Why VirtData?
If it is not real data, then what is the value of it? Virtual data is something that, when you need it, has no substitute.
To explain why, let us consider the trade-offs in some basic simulation and testing challenges and what they mean.
Speed
Challenge: access large amounts of bulk data
Actual Data - depends primarily on speed and efficiency of storage system - limited to size of storage system
Virtual Data - depends on speed of generation functions and CPU - not effectively limited to size of storage
In this case, virtual data is strongly favored for testing systems that need to be faster than the things that they are targeting. This is an essential requirement for any system that must provide high-fidelity results in timing, loading levels, etc. Essentially, load testing is a primary reason for having procedurally generated data. You can not easily get high fidelity results if the testing apparatus is saturated with load as easily as the test target.
Agility
Challenge: modify basic properties of test data
Actual Data - requires recapture of test data, regardless of origin
Virtual Data - has no moving mass, instantly changes according to recipe
The ability to change your data set instantly is also a boon for testing systems. Not only can you modify the conditions of a test by changing out your virtual data set, you can create multiple variations that can elicit interesting contrasts and outcomes, ad-infinitum. The size of a virtual data set is paltry, often smaller than testing logic.
Sophistication
Challenge: create nuanced interplay between data
Actual Data - same design burden as virtual data, but still with moving mass - significant effort is spent on managing bulk of data
Virtual Data - is able to create statistically shaped data without bulk transfer - is able to provide determinism in addition to statistical shaping - is able to simulate superset/subset relationships
Because virtual data is dependent on the generation methods, and generation methods can be chosen themselves to have interesting mathematical relationships, many things are possible that we don’t even consider when raw data is handed to us.
Realism
Challenge: access real data
Real data wins this one, obviously. Virtual data is not strictly real data, but it can be. Read further for why.

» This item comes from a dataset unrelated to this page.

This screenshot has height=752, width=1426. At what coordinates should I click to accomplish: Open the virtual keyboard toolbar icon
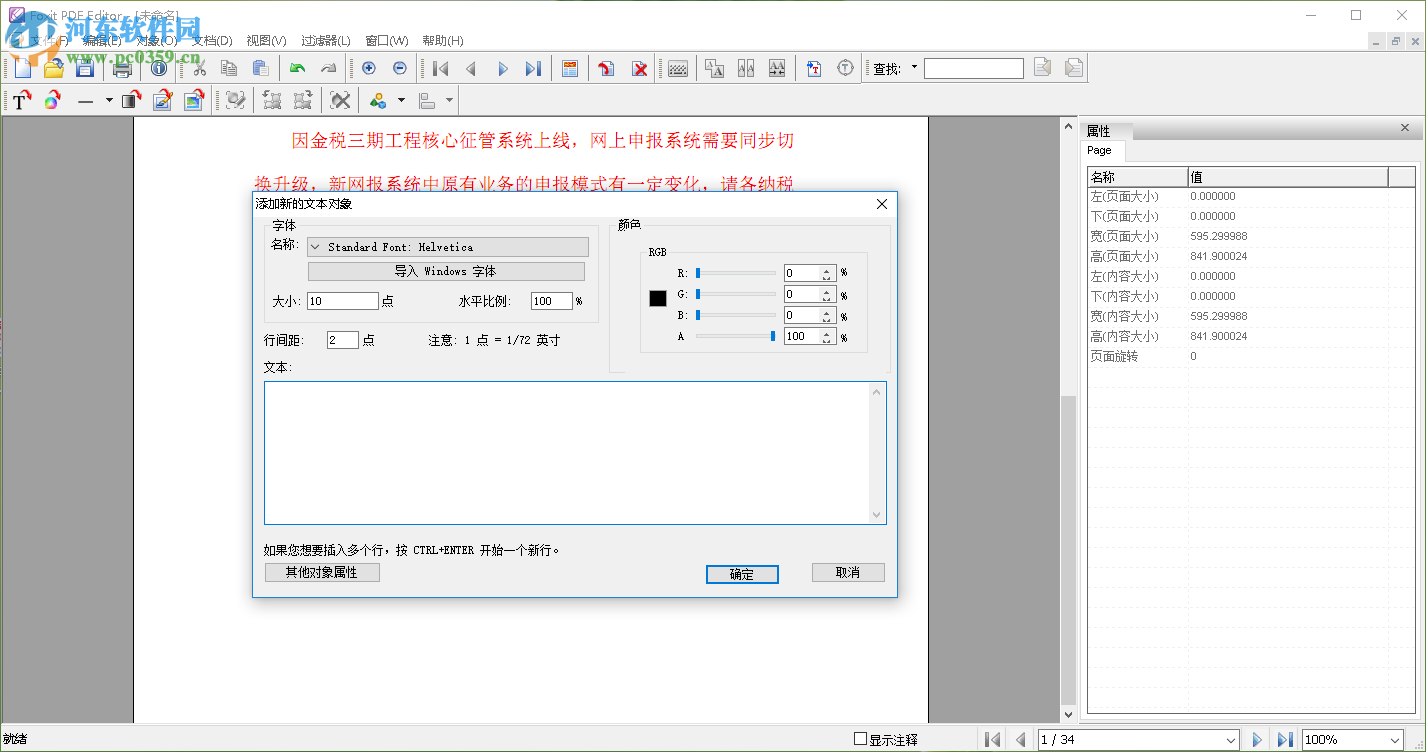tap(679, 68)
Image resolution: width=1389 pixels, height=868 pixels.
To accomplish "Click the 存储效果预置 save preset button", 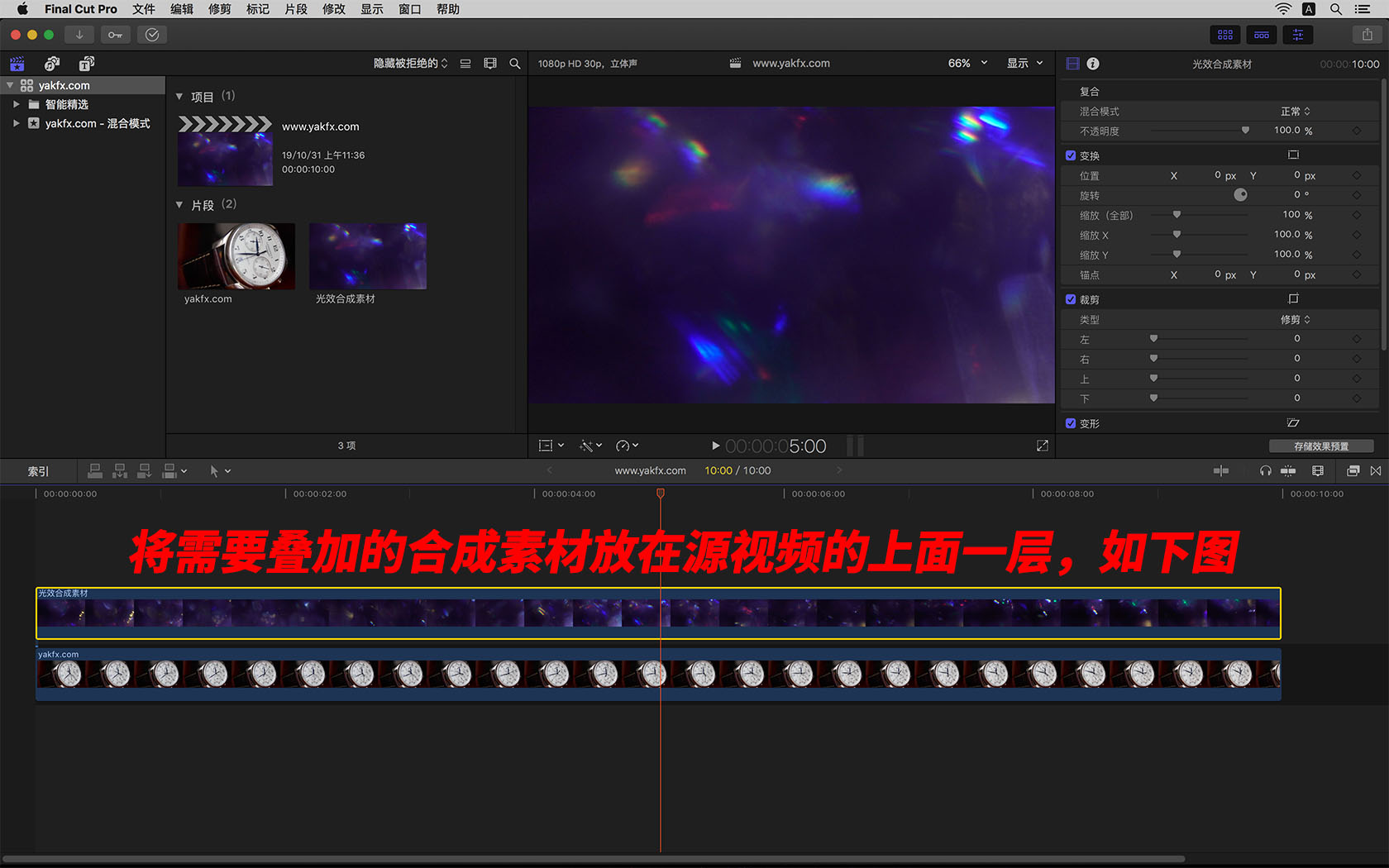I will (x=1320, y=446).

Challenge: access realistic data
Virtual data can be as realistic as you need it to be, up to and including being based on samples of real data. If you want to capture a real data set and access it as such through a virtual interface, then the data is, in fact, real data.

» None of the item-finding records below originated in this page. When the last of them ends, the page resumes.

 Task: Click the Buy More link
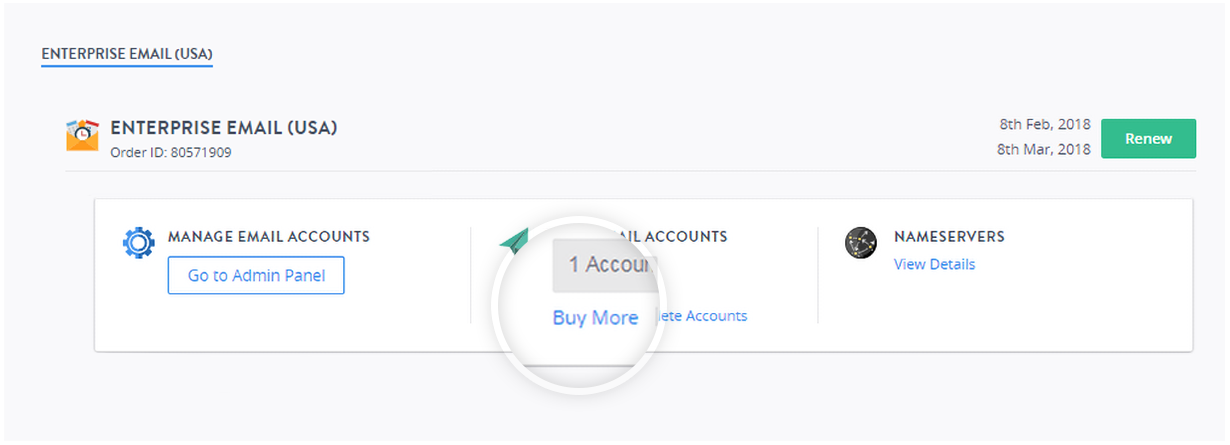pyautogui.click(x=595, y=318)
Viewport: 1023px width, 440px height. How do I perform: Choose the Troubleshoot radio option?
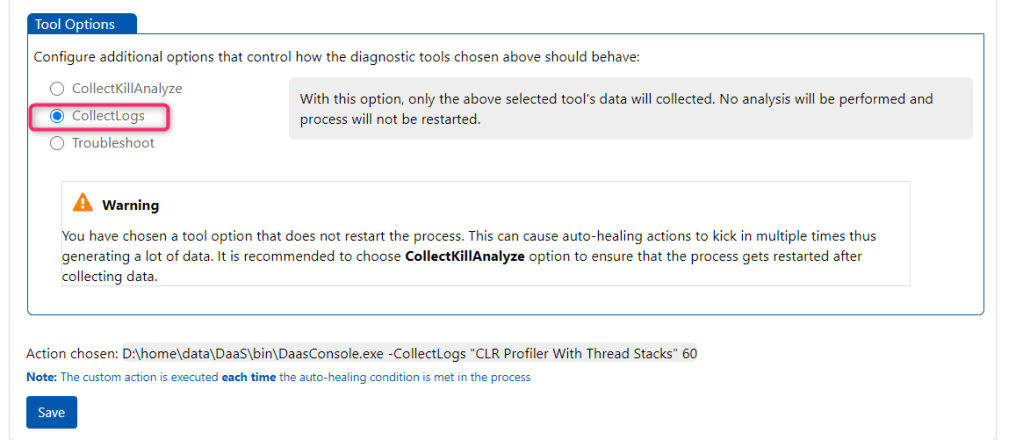point(57,143)
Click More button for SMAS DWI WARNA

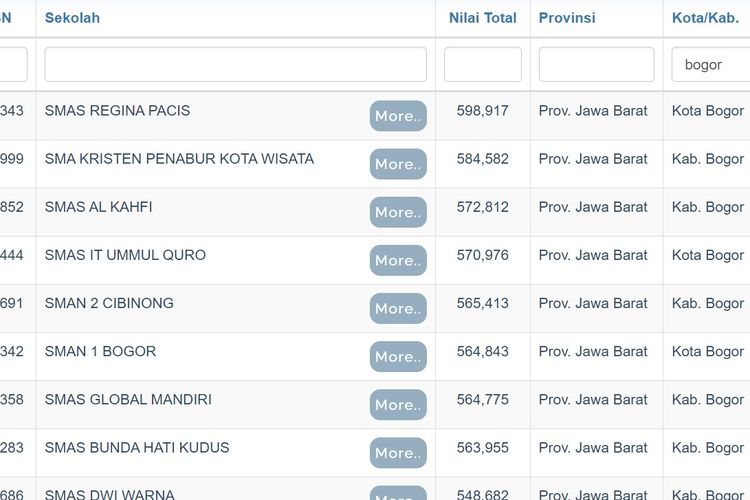(398, 493)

Virtual data methods can be used as a sliding scale between accessing real data and just making it all up according to statistical recipes. With a small amount of real data, you can create a very high volume of simulated data. The small sample is almost always easy to fit in memory, keeping the data generators fast. Still, the data generated can be extrapolated to data set sizes that can be useful for testing even the largest systems.

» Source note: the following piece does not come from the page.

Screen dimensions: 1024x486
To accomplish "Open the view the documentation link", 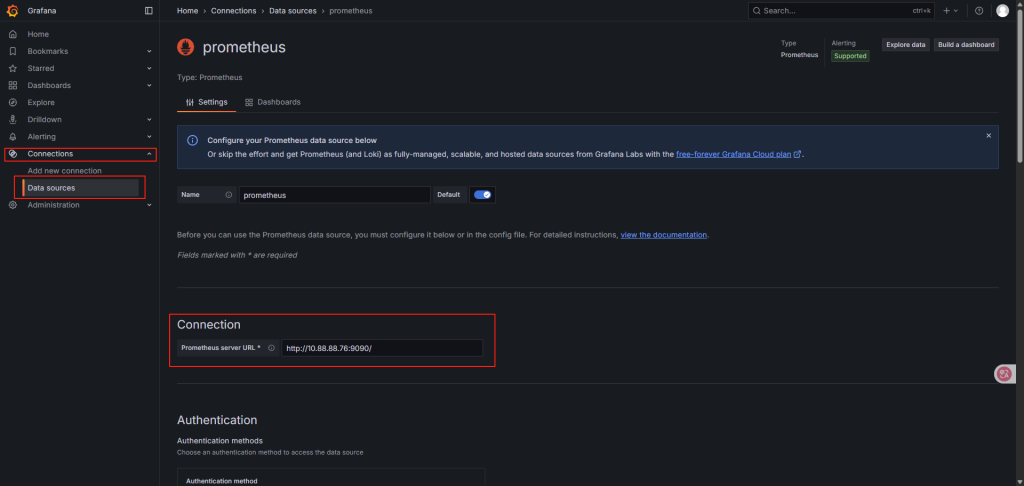I will point(664,234).
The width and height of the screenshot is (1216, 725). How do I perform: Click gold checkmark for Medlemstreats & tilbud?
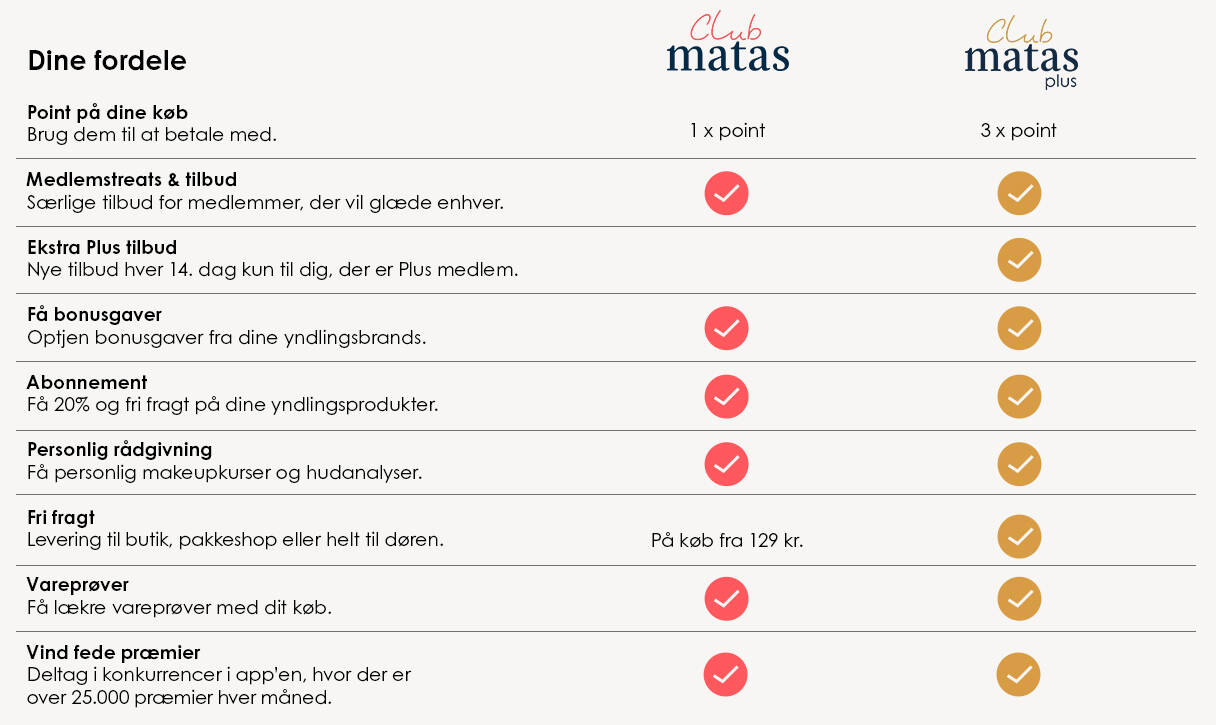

For accessing realistic data, why not both? If you have an example data set, nothing prevents you from using it as raw data through the virtual data interface. Doing so gives you useful choices for tackling some of the challenges above.
Distribution
Challenge: partition a dataset for distributed testing
Real Data - Requires a bulk processing step to do any reconfiguration or (re)partitioning
Virtual Data - Subset groupings of virtual data are easily described by common recipes.
When you need to be able to identify or control, or vary how data is distributed in a testing scenario, there is no comparison.
Specificity
Challenge: canonically identify detailed test data parameters
Real Data - In order to canonically capture and represent the testing parameters with a real bulk dataset, you have to have and retain the whole dataset.
Virtual Data - Virtual data can be described concisely and completely in a recipe. Whether you are needing book end scenarios that identify corner cases, or more normal data, the recipes are compact. For data that is based on real samples, you get to pick how much is too much.
In Summary
It is possible to have realistic samples, statistical shaping, high throughput, immediately adaptivity, and repeatability at the same time.
The examples above are only the tip of the iceberg in terms of what is possible. Virtual DataSet aims to make it easier to explore and use new dataset simulation methods.